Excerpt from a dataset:
--- start ---

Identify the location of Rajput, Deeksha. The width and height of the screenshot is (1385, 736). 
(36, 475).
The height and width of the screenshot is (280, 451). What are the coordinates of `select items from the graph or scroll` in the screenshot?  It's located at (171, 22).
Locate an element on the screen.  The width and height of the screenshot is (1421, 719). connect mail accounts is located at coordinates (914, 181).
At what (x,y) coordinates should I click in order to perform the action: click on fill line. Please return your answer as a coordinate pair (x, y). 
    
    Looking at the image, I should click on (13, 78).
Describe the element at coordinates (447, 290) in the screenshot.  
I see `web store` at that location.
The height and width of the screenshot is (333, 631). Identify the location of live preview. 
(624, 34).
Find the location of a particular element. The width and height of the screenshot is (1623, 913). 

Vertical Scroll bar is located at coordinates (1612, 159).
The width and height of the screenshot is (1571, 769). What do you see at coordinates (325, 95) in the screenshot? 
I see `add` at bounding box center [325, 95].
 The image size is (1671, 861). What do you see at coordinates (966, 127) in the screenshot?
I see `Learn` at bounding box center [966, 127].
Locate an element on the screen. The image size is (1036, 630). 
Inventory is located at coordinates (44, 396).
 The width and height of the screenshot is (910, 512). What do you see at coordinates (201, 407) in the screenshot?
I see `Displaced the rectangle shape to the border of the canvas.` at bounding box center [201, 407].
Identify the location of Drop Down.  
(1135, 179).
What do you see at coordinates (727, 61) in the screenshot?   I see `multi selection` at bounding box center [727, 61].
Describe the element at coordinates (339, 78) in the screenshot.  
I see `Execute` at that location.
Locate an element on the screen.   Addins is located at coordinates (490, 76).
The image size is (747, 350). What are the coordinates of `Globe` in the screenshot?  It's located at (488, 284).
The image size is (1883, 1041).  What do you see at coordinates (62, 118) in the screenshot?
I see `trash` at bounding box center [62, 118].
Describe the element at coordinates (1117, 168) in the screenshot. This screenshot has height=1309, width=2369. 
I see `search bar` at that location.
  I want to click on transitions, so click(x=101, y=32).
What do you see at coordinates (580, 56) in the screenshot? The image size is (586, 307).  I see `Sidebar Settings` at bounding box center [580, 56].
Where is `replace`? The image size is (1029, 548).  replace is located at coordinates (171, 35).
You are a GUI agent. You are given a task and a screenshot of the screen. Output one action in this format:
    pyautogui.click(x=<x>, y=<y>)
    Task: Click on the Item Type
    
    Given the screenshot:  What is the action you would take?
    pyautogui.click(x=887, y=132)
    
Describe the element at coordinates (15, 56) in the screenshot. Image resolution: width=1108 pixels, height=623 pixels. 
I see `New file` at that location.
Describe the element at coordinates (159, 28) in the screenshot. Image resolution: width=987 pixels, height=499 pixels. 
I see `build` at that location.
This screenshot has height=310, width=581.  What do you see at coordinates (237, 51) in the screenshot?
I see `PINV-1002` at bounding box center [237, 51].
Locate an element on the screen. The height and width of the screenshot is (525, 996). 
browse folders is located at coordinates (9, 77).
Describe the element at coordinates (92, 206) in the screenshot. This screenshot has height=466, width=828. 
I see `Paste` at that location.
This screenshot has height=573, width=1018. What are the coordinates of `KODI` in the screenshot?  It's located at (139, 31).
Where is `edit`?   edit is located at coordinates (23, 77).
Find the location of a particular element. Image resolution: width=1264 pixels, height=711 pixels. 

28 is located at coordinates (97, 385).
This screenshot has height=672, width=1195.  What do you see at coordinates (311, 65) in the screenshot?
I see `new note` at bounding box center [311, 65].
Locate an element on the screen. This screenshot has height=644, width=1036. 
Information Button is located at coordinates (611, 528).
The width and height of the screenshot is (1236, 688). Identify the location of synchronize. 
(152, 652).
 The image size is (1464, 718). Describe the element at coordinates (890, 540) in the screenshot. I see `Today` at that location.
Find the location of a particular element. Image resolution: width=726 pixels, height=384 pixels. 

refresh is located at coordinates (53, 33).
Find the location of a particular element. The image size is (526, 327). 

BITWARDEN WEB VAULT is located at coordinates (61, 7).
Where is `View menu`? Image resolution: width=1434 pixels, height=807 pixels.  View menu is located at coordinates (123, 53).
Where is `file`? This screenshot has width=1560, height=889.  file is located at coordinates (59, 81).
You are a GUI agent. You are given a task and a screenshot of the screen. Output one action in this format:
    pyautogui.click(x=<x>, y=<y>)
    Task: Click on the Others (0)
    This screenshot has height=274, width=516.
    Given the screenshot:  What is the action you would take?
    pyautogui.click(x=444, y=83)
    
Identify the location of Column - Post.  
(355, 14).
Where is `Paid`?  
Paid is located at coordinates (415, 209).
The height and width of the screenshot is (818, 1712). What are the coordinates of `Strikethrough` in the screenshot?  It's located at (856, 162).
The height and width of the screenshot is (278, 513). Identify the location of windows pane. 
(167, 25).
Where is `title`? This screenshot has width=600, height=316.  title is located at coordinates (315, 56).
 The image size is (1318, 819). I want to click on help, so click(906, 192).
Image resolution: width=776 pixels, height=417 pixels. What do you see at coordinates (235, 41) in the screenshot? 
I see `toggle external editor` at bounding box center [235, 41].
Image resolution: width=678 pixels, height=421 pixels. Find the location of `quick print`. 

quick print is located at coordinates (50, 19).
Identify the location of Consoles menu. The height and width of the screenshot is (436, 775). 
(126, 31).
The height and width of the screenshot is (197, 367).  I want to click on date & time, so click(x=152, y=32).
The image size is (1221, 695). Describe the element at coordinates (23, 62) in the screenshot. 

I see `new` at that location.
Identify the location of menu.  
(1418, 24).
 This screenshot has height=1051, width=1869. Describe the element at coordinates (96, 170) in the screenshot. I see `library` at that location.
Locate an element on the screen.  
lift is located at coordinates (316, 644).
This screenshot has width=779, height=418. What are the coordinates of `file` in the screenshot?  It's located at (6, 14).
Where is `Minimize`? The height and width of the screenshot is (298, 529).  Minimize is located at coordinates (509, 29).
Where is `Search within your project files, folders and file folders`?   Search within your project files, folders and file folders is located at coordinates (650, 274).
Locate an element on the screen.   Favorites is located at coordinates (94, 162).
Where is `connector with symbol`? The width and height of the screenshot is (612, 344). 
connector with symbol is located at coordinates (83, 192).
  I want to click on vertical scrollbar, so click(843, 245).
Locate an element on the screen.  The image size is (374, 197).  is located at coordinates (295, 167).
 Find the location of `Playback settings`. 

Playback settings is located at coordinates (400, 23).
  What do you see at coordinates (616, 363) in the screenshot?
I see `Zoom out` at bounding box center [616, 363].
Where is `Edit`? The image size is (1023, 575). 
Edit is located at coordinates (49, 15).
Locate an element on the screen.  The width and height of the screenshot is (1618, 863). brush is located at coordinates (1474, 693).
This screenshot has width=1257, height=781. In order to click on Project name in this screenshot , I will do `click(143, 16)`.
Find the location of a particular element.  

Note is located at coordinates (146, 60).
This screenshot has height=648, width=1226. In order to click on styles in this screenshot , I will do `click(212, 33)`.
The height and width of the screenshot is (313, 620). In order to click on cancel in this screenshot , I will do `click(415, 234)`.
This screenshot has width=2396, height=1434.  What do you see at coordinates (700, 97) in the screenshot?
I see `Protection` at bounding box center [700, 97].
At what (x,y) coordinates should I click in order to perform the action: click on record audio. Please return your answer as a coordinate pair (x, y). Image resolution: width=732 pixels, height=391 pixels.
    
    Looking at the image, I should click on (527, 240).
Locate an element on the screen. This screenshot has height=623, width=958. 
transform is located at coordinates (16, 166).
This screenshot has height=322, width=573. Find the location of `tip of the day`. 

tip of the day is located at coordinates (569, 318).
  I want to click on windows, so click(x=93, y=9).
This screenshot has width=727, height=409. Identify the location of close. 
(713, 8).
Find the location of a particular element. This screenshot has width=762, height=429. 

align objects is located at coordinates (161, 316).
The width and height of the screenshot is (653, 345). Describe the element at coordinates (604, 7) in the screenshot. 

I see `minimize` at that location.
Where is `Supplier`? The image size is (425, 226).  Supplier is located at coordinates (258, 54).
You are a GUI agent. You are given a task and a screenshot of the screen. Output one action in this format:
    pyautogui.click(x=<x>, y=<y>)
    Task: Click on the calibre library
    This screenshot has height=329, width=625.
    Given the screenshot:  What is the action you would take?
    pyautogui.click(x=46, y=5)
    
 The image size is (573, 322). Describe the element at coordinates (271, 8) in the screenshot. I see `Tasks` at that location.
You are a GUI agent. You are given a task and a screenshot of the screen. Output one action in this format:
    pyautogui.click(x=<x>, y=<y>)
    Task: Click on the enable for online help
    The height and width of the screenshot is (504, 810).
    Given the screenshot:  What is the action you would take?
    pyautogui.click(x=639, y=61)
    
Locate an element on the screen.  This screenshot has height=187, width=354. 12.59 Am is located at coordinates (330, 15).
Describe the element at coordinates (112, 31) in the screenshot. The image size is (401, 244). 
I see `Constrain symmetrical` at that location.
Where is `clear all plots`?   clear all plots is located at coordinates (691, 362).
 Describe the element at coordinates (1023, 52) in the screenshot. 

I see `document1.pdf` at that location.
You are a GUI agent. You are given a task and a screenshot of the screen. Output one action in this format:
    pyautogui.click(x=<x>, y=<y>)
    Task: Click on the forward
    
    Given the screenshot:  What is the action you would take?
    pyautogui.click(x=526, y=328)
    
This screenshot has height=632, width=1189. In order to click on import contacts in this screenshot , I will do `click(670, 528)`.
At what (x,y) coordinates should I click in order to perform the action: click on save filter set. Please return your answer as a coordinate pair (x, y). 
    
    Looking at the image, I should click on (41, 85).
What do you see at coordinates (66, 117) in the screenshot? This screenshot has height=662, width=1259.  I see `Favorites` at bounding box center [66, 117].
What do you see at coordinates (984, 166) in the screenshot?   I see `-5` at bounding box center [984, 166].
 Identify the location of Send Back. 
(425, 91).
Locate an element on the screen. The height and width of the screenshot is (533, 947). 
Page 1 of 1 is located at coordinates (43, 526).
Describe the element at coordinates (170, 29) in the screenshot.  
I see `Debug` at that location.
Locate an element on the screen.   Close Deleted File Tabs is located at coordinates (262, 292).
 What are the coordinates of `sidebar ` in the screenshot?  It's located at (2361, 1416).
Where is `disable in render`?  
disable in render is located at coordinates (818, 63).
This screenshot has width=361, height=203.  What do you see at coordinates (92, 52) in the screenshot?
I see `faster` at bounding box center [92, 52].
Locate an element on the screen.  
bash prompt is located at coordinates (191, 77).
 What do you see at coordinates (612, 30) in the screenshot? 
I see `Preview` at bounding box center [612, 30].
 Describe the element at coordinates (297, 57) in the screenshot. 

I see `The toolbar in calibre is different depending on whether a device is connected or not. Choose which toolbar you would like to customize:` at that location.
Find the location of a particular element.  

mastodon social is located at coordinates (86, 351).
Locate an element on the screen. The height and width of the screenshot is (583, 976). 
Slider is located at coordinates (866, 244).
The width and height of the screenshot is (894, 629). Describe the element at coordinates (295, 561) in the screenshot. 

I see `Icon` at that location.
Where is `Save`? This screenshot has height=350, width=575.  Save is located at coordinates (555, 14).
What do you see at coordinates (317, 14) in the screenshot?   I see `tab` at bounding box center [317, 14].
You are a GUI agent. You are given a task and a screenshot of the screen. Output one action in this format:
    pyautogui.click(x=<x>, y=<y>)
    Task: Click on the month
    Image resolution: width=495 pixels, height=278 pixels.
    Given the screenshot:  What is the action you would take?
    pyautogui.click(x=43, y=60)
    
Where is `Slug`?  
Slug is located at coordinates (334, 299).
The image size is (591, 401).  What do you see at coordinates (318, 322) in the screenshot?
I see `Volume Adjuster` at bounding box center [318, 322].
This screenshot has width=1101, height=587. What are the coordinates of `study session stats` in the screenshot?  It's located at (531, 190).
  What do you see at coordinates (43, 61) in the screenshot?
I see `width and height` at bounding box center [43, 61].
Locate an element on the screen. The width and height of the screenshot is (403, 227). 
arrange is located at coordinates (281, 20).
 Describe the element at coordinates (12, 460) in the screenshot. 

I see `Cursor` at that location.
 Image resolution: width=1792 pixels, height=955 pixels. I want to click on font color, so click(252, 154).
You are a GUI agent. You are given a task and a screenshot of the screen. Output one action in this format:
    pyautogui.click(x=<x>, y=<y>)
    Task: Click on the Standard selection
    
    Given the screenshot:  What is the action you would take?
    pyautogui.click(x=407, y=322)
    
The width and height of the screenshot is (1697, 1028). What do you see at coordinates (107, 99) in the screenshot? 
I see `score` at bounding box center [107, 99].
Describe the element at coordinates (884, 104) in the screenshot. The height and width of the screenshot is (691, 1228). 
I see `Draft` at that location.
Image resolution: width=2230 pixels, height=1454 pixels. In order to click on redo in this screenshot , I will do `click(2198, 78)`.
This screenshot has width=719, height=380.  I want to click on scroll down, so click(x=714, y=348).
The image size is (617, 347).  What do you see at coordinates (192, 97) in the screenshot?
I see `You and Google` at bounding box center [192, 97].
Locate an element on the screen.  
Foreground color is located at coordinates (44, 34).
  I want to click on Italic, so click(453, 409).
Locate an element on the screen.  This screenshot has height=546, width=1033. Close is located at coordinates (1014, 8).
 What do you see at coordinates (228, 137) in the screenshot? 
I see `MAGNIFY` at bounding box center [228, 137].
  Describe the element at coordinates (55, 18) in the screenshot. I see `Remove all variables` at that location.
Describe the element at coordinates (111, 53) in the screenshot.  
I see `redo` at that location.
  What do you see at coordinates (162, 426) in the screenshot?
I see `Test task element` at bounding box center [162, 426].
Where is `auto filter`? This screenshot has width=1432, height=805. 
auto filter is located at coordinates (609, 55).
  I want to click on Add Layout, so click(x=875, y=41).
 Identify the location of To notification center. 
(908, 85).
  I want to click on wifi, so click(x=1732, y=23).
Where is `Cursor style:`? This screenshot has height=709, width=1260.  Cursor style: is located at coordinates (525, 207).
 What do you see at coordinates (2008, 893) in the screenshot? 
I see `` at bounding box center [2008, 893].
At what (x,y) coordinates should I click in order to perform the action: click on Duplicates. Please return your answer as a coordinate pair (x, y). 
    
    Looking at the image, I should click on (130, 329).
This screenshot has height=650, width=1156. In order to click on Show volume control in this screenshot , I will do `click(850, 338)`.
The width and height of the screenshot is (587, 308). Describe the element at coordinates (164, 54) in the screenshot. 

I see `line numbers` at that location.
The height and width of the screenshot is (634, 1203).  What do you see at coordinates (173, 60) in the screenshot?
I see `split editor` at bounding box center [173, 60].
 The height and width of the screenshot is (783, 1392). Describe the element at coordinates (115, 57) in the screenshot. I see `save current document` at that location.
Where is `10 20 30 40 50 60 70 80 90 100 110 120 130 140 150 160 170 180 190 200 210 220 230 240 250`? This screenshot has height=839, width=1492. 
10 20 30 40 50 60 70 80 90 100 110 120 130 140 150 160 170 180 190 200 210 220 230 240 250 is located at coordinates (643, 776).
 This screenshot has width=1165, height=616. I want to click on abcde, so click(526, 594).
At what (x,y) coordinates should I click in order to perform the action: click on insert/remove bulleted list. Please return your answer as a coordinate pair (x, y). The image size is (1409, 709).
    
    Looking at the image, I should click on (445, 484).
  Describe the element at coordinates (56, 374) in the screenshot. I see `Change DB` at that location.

--- end ---

What needs to be done: Give the items from their start through the line containing "coordinates (914, 181)." as a numbered list, leaving out any blank lines.

Solution:
1. Identify the location of Rajput, Deeksha. The width and height of the screenshot is (1385, 736). 
2. (36, 475).
3. The height and width of the screenshot is (280, 451). What are the coordinates of `select items from the graph or scroll` in the screenshot?  It's located at (171, 22).
4. Locate an element on the screen.  The width and height of the screenshot is (1421, 719). connect mail accounts is located at coordinates (914, 181).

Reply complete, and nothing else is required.